# STATED EXERCISE
Copy out verbatim every line of the listing from the line containing "You are a GUI" through the end of the listing, leaving out any pictures.
────────────────────────────────────────
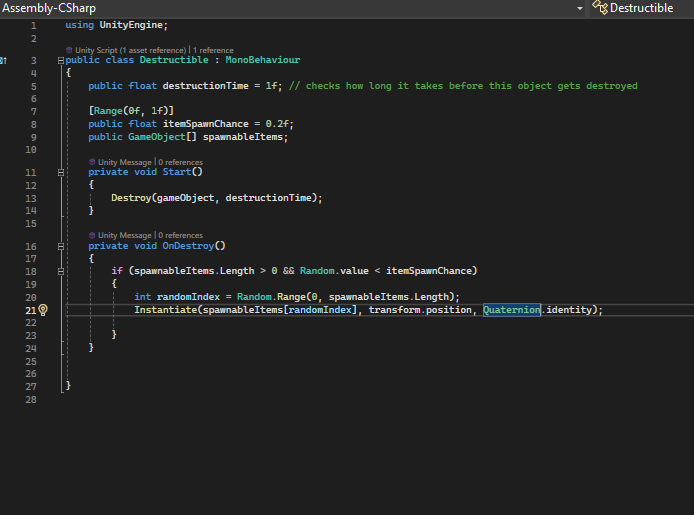The height and width of the screenshot is (515, 694).
Task: Collapse the Destructible class code block
Action: (x=61, y=61)
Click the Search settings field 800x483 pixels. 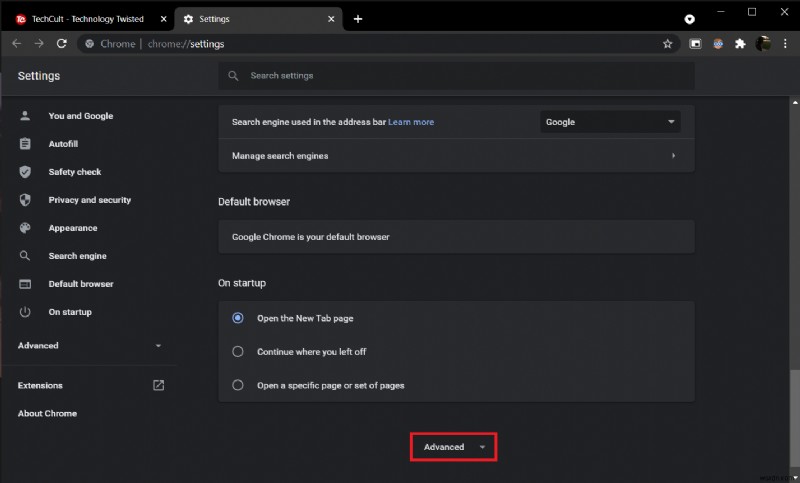tap(456, 76)
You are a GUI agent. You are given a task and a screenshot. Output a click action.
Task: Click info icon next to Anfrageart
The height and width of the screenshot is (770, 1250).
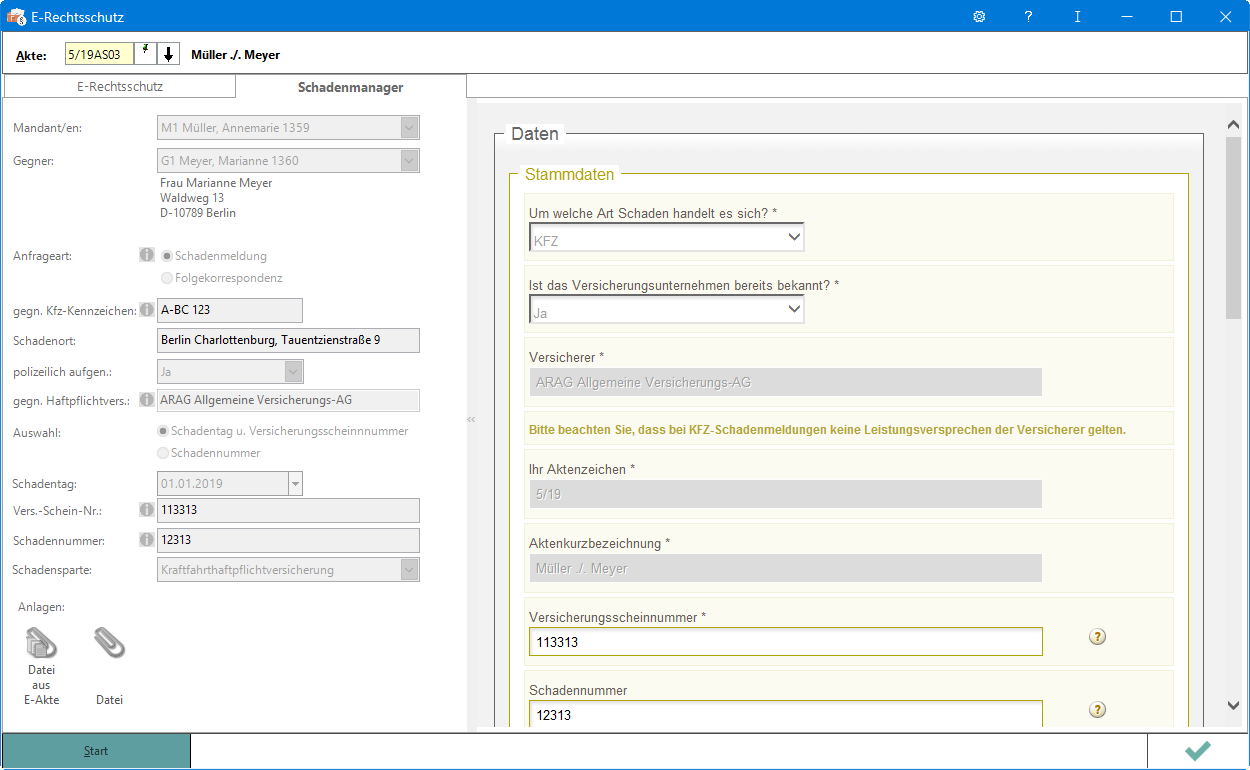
────────────────────────────────────────
# RESPONSE
You are a GUI agent. You are given a task and a screenshot. Output a click action.
Task: Click info icon next to Anfrageart
The height and width of the screenshot is (770, 1250).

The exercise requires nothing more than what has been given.